## START EXCERPT TO READ

Introduction

In Bayesian modelling, posterior samples are often sampled using Markov chain Monte Carlo methods, notably via Metropolis–Hastings steps. The purpose of this vignette is to showcase generic functions to sampling updates, in addition to step performing Metropolis–adjusted Langevin algorithm (MALA) and quadratic approximations that utilize both the gradient and Hessian matrix and thus do not require tuning of the variance of the proposal.

Metropolis–Hastings algorithm

Let \(\ell(\theta)\) and \(\pi(\theta)\) denote the likelihood and prior density, respectively. Random walk Metropolis–Hastings algorithm is one of the most popular and generic Markov chain Monte Carlo sampler (Robert and Casella 2004). The underlying idea is simple: given a current value for the parameter of interest \(\theta^{\text{curr}}\), we draw a proposal from a kernel \(q\), say \(\theta^{\text{prop}}\) and calculate the acceptance ratio \[ \alpha = \frac{\exp\{\ell(\theta^{\text{prop}})\} \pi(\theta^{\text{prop}})}{\exp\{\ell(\theta^{\text{curr}})\}\pi(\theta^{\text{curr}})} \frac{q(\theta^{\text{curr}}; \theta^{\text{prop}})}{q(\theta^{\text{prop}}; \theta^{\text{curr}})}; \tag{1}\] the probability of accepting the move is \(\max\{1, \alpha\}\). In practice, we compute every term on the log scale to avoid numerical overflow.

For the purpose of illustration, we generate fake data from a Bernoulli distribution with probability of success \(p=0.2\) and use a conjugate Beta prior: in this case, the posterior distribution will be known exactly.

## END EXCERPT TO READ
## START DATASET ENTRIES

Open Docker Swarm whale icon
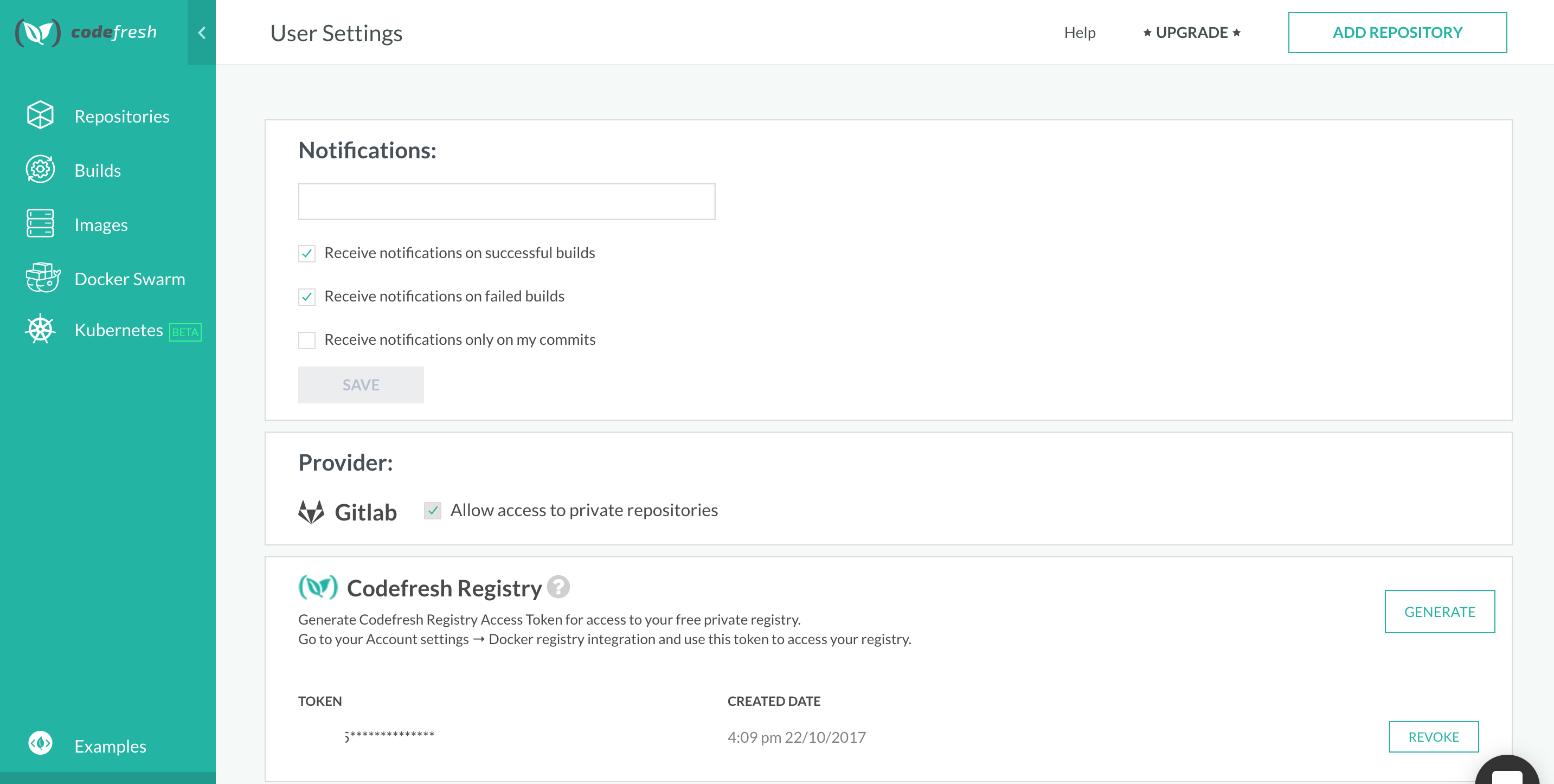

## END DATASET ENTRIES
## START DATASET ENTRIES

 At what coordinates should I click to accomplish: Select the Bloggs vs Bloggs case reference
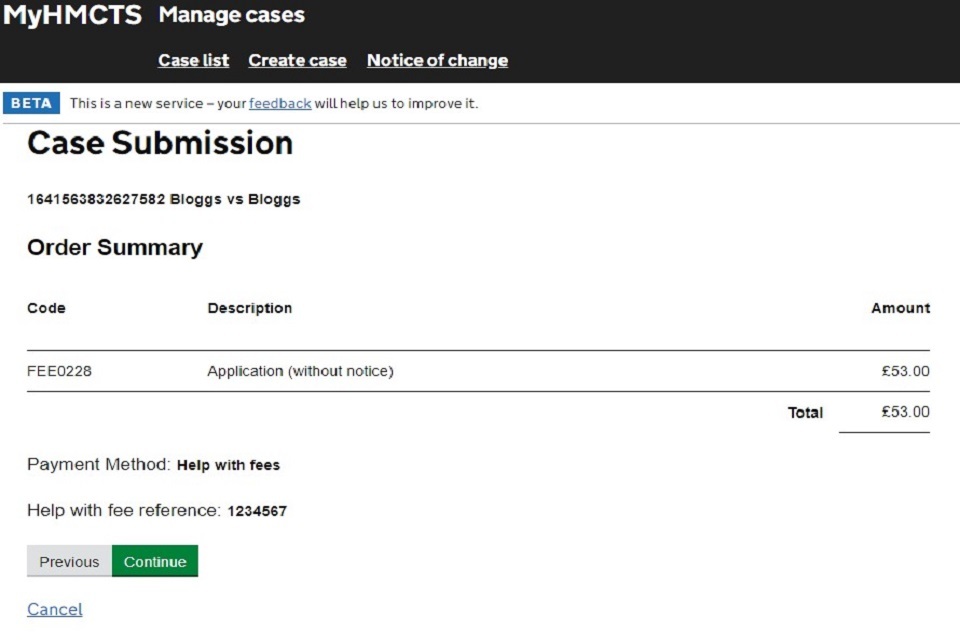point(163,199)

## END DATASET ENTRIES
## START DATASET ENTRIES

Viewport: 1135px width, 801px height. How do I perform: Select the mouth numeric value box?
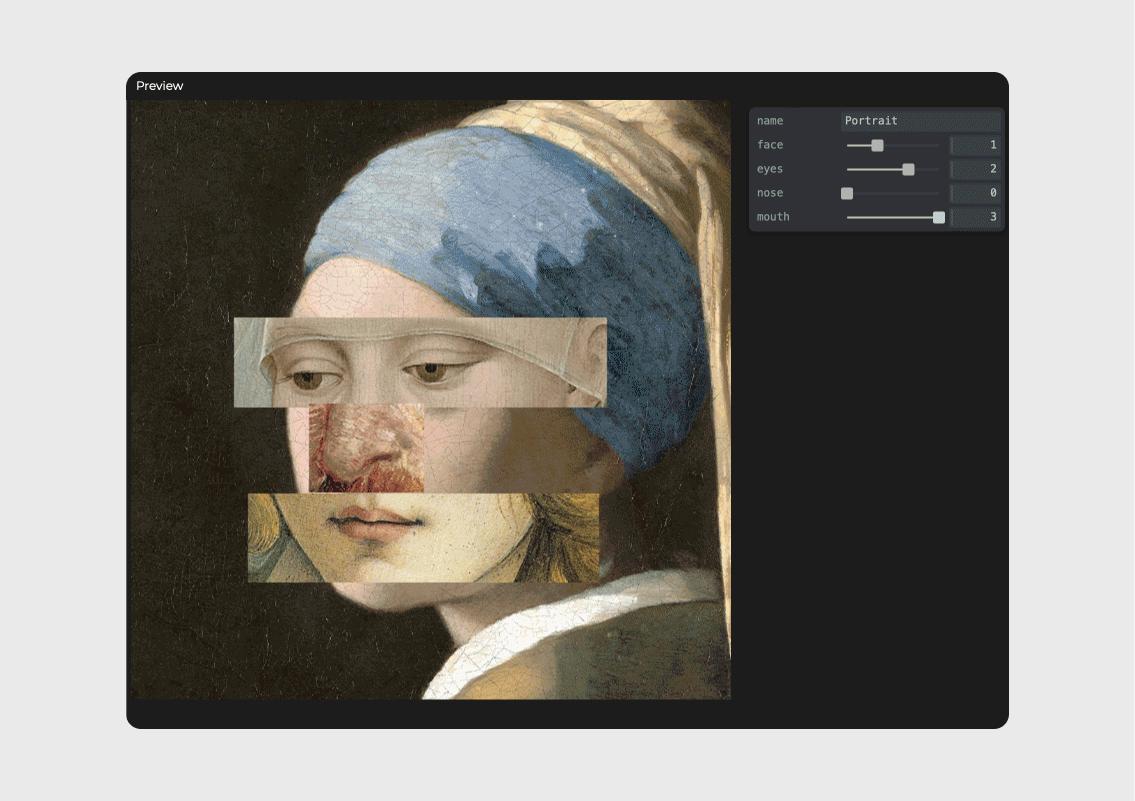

## END DATASET ENTRIES

TASKS TO CARRY OUT:
1. What mathematical symbols does the sampling vignette introduce, and what does it say each one stands for?
2. From the sampling vignette, extract the passage that begins at the words "Let \(\ell(\theta)\) and" and stops after "avoid numerical overflow.".
The records play no part in what is asked here.

ANSWER SET:
1.
- ℓ(θ): the likelihood
- π(θ): the prior density
- θ^curr: the current value for the parameter of interest
- q: the kernel from which a proposal is drawn
- θ^prop: the proposal
- α: the acceptance ratio
- p: the probability of success of the Bernoulli distribution (p = 0.2)

2.
Let \(\ell(\theta)\) and \(\pi(\theta)\) denote the likelihood and prior density, respectively. Random walk Metropolis–Hastings algorithm is one of the most popular and generic Markov chain Monte Carlo sampler (Robert and Casella 2004). The underlying idea is simple: given a current value for the parameter of interest \(\theta^{\text{curr}}\), we draw a proposal from a kernel \(q\), say \(\theta^{\text{prop}}\) and calculate the acceptance ratio \[ \alpha = \frac{\exp\{\ell(\theta^{\text{prop}})\} \pi(\theta^{\text{prop}})}{\exp\{\ell(\theta^{\text{curr}})\}\pi(\theta^{\text{curr}})} \frac{q(\theta^{\text{curr}}; \theta^{\text{prop}})}{q(\theta^{\text{prop}}; \theta^{\text{curr}})}; \tag{1}\] the probability of accepting the move is \(\max\{1, \alpha\}\). In practice, we compute every term on the log scale to avoid numerical overflow.